Były premier Chorwacji ponownie skazany

Ivo Sanader ponownie przed sądem
Ivo Sanader ponownie przed sądem
Reuters Archive
Ivo Sanader stanął przed sądem. Nagranie z czerwca 2016 roku Reuters Archive

Były premier Chorwacji Ivo Sanader został uznany wyrokiem sądu pierwszej instancji w Zagrzebiu za "winnego czynów korupcyjnych". Polityka skazano na cztery i pół roku więzienia.

W piątek sąd w Zagrzebiu uznał, że były premier przyjął łapówkę w wysokości ponad 2 milionów euro za to, że wpłynął na decyzję zakupu przez jedno z chorwackich ministerstw nieruchomości za cenę ponad dwukrotnie wyższą od jej rzeczywistej wartości. Strata poniesiona przez państwo przy okazji tej transakcji oceniona została na 3,5 miliona euro.

Ivo Sanader ma zapłacić państwu odszkodowanie w tej właśnie wysokości.

Poprzednie procesy

Zgodnie z chorwackim prawem wyrok, który opiewa na mniej niż pięć lat więzienia, wykonywany jest dopiero po jego zatwierdzeniu przez sąd wyższej instancji.

W dwu innych procesach o korupcję Ivo Sanader otrzymał wyroki ośmiu i pół oraz 9 lat pozbawienia wolności

63-letni były premier jest najwyższym rangą chorwackim politykiem skazanym za łapownictwo.

W lipcu 2009 roku, w połowie swej drugiej kadencji niespodziewanie ustąpił ze stanowiska, a także z kierownictwa konserwatywnej partii Chorwacka Wspólnota Demokratyczna, nie wyjaśniając przyczyn swej decyzji.

Nie przyznaje się do winy

Sanader został zatrzymany w grudniu 2010 roku w Austrii na wniosek chorwackiego sądu.

W 2011 roku chorwacki urząd do spraw walki z korupcją oskarżył go o to, że zawarł porozumienie z "wysokim przedstawicielem wielkiego węgierskiego koncernu energetycznego MOL w celu zapewnienia mu dominujących wpływów w chorwackiej firmie poprzez działanie na rzecz zmian w umowie o wzajemnych stosunkach akcjonariuszy".

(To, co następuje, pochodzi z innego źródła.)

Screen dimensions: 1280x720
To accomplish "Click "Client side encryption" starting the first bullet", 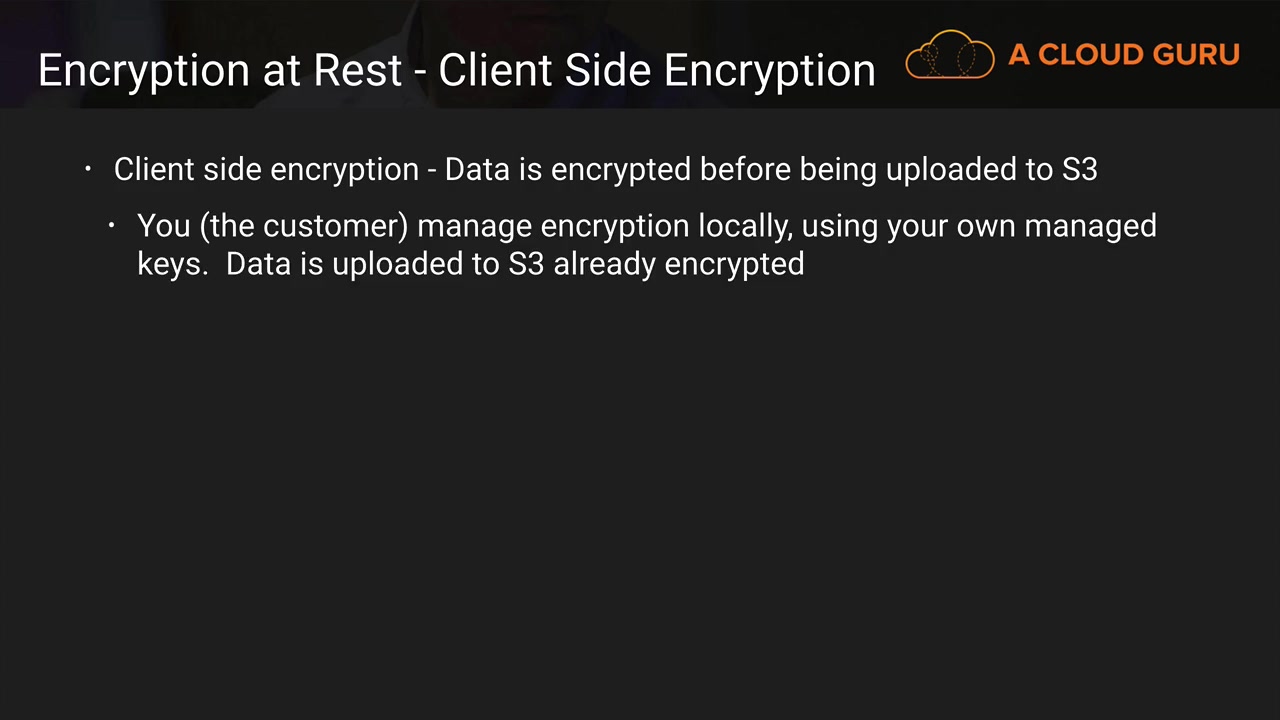I will (x=266, y=170).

Wcześniej Sanadera oskarżono o to, że jeszcze w latach 90. jako wiceminister spraw zagranicznych przyjął 480 tys. euro łapówki w trakcie negocjacji w sprawie pożyczki dla Chorwacji w austriackim banku Hypo Alpe-Adria-Bank.

Sanader nie przyznaje się do winy w żadnej ze spraw. Twierdzi, że padł ofiarą rozgrywek partyjnych.